### TEXT BLOCK:

--- start ---

Mentioned in SAL (#wikimedia-operations) [2017-10-26T20:02:56Z] <ladsgroup@tin> Synchronized wmf-config/InitialiseSettings.php: UBN! disbale ores for wikidata (T179107) (duration: 00m 50s)

One thing we can do in the future is to throw a more specific exception, which passes through the ORES service error. The service error needs to be improved as well, the root cause is buried in some misleading stuff about a "buffering" argument.

The URL still sends timeout error.

awight added a subscriber: BBlack.Oct 27 2017, 3:40 PM

I hear that Wikidata API performance has recovered, yet I can still get a timeout some of time, by using the uncached URL:
https://ores.wikimedia.org/v3/scores/wikidatawiki/?models=damaging%7Cgoodfaith&revids=584&features=

The number of timeouts varies, so I'm not entirely comfortable with the theory that the API has recovered.

Nonetheless, the working theory is that we'll reenable Extension:ORES for wikidata on Monday, before wmf.5 is redeployed to that wiki, so that we have a realistic system state. Please give @BBlack and IRC#wikimedia-operations some warning before pushing the config change.

Mentioned in SAL (#wikimedia-operations) [2017-10-30T14:07:43Z] <ladsgroup@tin> Synchronized wmf-config/InitialiseSettings.php: Revert "UBN! disbale ores for wikidata" (T179107) (duration: 00m 49s)

Mentioned in SAL (#wikimedia-operations) [2017-10-30T14:09:14Z] <ladsgroup@tin> Synchronized wmf-config/InitialiseSettings.php: Revert "UBN! disbale ores for wikidata" (T179107) (duration: 00m 50s)

greg added a comment.Nov 13 2017, 11:04 PM

status?

Status? What is next here? A week without updates doesn't suggest UBN! status...

Thanks for the ping--I think the ORES piece of this has calmed down, we were exacerbating T179156 and now that the cause has been alleviated, there's nothing for us to do. Closing.

awight closed this task as Resolved.Nov 13 2017, 11:07 PM

--- end ---

### EXERCISE DETAILS:
Answer these questions from the ORES outage thread:
1. Which configuration file was synchronized in the SAL entries?
2. On which day did the working theory plan to re-enable Extension:ORES for Wikidata?
3. Which task does the closing comment say ORES was exacerbating?

### EXTRACTED ENTRIES:
--- start ---

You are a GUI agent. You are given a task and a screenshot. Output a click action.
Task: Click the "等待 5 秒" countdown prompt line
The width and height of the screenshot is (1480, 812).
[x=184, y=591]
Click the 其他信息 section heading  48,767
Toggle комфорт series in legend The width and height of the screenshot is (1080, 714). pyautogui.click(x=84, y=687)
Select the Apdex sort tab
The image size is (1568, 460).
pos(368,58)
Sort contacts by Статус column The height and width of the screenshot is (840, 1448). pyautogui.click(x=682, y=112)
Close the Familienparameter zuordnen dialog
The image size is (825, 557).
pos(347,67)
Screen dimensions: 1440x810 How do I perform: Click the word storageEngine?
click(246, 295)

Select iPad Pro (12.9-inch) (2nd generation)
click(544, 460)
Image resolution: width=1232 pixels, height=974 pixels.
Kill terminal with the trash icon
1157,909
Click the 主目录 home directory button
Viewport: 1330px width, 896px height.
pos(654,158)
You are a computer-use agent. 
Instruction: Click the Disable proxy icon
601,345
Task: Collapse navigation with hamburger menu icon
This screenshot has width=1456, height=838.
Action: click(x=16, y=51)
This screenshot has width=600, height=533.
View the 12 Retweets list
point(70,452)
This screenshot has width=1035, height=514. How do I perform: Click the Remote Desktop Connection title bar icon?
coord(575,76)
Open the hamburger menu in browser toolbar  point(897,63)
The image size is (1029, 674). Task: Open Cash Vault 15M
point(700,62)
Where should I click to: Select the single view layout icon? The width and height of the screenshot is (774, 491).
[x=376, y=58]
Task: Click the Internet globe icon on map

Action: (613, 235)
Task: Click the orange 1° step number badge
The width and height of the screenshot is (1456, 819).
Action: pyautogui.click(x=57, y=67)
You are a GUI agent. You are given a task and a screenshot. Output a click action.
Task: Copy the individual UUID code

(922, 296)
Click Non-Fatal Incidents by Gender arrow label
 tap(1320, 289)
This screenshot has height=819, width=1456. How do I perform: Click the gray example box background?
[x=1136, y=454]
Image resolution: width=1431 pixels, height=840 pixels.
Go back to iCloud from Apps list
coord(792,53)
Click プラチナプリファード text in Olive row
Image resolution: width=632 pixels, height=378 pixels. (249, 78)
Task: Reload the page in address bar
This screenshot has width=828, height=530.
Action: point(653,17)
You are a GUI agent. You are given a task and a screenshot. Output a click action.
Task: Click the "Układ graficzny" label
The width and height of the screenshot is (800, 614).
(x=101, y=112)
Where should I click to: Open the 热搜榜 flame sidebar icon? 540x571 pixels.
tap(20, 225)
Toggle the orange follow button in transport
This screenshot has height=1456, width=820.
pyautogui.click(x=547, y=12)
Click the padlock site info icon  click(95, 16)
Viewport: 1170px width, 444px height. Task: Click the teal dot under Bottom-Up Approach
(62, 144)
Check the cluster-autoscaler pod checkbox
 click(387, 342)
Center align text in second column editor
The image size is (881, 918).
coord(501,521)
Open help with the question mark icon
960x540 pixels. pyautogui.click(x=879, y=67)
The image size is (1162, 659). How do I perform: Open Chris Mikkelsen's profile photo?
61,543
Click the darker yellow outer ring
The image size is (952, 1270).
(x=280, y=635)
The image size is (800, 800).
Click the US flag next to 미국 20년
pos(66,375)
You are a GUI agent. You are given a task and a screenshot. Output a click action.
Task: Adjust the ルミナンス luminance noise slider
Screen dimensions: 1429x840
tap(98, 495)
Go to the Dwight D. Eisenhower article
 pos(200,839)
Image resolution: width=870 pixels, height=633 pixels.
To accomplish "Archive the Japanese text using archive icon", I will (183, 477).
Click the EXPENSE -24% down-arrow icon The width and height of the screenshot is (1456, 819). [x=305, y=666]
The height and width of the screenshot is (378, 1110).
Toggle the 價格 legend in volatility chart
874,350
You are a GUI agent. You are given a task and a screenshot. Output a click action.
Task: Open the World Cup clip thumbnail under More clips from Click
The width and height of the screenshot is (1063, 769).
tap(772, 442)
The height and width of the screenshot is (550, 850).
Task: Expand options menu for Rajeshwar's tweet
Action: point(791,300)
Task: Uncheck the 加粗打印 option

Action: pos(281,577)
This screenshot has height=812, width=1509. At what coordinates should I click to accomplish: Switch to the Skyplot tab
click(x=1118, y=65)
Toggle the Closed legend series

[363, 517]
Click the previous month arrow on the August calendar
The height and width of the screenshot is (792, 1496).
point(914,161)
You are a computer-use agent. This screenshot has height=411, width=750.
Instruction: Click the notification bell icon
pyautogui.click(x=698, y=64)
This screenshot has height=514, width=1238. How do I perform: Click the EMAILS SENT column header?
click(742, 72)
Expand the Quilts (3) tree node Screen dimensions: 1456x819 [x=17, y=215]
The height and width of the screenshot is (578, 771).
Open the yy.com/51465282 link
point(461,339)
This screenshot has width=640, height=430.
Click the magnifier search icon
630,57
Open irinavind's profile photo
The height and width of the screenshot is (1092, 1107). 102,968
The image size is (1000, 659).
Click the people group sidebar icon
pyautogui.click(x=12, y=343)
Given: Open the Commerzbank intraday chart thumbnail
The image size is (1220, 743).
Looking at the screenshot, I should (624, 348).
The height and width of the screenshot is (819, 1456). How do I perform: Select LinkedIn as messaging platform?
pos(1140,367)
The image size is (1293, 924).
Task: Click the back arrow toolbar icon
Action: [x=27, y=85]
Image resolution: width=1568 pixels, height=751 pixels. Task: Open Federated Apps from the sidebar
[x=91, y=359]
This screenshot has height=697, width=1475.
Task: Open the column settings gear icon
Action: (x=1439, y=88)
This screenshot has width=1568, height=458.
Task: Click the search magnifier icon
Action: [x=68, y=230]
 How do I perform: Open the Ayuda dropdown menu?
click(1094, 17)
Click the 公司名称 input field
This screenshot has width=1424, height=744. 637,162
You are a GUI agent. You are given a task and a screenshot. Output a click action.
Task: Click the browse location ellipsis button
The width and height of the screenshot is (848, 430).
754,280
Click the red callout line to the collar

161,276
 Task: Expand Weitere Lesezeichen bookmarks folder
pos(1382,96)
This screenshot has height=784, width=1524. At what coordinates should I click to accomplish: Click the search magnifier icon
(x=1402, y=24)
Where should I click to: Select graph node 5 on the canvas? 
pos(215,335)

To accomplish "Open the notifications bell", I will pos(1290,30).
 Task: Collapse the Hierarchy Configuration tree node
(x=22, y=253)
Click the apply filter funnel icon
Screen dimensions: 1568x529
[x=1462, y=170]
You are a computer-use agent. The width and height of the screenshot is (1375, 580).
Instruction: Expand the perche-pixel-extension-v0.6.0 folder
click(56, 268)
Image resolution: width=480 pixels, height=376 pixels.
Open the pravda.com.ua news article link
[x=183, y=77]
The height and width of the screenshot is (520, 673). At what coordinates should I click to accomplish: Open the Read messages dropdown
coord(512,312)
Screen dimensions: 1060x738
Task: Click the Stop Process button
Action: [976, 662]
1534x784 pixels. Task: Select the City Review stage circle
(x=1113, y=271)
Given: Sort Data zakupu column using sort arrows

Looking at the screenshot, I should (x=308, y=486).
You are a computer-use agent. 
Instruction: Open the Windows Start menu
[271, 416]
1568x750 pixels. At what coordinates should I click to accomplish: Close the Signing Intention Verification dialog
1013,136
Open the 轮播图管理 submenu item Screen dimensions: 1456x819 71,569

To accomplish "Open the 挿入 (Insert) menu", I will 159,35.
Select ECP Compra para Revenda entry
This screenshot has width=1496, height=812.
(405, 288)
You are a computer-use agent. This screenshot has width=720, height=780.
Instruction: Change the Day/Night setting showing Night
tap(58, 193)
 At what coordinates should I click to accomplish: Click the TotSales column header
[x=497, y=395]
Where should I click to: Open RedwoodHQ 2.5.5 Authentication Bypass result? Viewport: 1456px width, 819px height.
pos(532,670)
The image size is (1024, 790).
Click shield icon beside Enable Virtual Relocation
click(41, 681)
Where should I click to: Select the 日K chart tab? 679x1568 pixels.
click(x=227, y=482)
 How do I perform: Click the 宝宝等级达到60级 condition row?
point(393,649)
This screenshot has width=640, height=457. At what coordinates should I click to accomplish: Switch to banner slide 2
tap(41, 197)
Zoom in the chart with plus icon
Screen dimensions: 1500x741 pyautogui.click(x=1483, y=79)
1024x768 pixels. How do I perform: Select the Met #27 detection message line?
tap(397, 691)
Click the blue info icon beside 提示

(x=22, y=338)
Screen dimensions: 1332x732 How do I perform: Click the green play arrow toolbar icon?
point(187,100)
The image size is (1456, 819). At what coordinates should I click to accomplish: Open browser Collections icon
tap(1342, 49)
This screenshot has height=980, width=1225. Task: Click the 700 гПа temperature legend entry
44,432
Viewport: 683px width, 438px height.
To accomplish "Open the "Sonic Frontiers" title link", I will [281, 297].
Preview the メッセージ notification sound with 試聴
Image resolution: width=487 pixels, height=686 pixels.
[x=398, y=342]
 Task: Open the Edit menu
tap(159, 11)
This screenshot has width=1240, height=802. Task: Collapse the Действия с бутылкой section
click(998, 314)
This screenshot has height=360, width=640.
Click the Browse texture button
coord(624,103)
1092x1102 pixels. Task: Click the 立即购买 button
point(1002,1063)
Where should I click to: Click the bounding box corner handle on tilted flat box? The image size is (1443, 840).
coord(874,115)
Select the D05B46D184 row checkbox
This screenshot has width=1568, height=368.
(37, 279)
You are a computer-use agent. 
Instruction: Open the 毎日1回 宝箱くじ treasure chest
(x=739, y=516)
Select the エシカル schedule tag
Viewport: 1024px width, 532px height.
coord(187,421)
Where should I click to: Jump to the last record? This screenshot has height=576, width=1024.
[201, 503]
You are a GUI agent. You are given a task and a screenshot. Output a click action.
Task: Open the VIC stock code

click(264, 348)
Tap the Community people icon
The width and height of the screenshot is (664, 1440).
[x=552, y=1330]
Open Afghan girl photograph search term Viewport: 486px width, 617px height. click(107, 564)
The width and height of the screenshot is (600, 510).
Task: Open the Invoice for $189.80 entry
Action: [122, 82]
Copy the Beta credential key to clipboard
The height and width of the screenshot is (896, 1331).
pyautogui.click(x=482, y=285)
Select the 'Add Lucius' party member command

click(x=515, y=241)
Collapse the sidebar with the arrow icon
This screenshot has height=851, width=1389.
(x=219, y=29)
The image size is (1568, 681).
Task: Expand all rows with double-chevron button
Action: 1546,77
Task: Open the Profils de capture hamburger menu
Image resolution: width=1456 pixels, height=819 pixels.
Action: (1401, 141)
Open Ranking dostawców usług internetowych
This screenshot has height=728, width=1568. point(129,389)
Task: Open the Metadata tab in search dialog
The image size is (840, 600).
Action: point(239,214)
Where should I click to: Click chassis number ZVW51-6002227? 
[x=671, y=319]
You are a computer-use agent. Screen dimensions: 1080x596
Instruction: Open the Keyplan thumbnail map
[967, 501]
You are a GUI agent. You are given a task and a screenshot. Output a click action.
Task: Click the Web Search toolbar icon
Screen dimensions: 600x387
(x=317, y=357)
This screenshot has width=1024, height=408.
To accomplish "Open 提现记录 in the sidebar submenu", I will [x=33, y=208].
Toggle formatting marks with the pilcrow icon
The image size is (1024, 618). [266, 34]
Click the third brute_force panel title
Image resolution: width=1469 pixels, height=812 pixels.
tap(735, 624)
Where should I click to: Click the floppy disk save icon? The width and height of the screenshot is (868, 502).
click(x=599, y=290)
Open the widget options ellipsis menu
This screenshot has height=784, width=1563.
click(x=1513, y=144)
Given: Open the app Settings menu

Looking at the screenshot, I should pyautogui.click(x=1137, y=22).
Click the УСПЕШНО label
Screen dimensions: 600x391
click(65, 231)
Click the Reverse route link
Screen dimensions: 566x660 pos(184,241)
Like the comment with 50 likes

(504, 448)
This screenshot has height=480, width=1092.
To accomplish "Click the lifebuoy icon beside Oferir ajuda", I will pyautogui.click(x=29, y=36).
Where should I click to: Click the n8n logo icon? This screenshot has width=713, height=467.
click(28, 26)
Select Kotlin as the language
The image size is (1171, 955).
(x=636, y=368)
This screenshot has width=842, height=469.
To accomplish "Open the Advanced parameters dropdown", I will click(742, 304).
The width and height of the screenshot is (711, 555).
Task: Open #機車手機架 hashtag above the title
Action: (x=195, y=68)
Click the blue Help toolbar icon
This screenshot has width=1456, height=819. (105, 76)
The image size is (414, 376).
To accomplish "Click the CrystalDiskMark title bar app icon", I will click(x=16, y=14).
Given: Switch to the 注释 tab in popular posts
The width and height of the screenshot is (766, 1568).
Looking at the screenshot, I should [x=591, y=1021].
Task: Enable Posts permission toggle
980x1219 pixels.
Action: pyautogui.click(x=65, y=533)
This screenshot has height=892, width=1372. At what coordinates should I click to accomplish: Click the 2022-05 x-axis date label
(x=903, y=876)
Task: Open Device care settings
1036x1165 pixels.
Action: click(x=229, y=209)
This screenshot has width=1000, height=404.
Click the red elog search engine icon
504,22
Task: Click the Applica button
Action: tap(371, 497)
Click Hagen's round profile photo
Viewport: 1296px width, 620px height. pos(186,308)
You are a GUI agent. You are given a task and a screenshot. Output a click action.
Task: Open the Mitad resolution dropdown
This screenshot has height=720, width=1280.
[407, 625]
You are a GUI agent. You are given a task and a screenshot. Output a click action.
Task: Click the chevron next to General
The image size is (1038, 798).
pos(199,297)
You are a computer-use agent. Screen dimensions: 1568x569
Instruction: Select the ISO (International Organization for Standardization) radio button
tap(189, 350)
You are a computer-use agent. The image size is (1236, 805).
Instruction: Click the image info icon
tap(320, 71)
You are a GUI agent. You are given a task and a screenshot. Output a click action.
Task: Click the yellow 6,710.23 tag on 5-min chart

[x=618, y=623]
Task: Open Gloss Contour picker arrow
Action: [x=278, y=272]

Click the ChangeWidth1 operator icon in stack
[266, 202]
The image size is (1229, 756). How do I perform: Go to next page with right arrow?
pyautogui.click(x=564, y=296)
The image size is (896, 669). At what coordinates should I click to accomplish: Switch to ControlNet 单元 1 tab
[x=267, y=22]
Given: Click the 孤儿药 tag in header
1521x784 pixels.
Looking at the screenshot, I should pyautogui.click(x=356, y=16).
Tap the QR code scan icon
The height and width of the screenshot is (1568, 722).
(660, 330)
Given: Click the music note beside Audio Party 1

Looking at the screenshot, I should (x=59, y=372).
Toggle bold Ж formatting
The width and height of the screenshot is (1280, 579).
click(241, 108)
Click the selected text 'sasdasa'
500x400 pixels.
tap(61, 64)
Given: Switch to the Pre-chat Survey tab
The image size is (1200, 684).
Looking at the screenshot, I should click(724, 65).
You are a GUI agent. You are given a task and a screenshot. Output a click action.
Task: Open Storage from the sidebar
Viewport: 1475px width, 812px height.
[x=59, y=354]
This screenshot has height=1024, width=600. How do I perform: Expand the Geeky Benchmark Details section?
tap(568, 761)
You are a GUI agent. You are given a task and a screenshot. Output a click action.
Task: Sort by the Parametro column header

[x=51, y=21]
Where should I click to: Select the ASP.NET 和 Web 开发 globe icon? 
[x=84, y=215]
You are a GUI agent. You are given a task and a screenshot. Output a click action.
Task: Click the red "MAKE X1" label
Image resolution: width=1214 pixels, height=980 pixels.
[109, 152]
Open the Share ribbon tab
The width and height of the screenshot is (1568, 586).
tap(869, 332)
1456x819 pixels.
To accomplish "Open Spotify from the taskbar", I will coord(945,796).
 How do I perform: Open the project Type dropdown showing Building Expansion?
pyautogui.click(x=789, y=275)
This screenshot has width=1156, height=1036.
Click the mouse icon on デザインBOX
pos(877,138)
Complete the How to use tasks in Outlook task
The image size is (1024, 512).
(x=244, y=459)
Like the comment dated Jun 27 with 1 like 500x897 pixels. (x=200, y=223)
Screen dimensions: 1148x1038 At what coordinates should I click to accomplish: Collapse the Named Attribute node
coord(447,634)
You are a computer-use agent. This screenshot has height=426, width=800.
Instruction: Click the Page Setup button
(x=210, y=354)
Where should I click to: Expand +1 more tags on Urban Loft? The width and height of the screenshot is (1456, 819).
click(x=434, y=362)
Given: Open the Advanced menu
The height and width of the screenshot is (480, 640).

--- end ---

### RIGHT ANSWER:
1. wmf-config/InitialiseSettings.php
2. Monday
3. T179156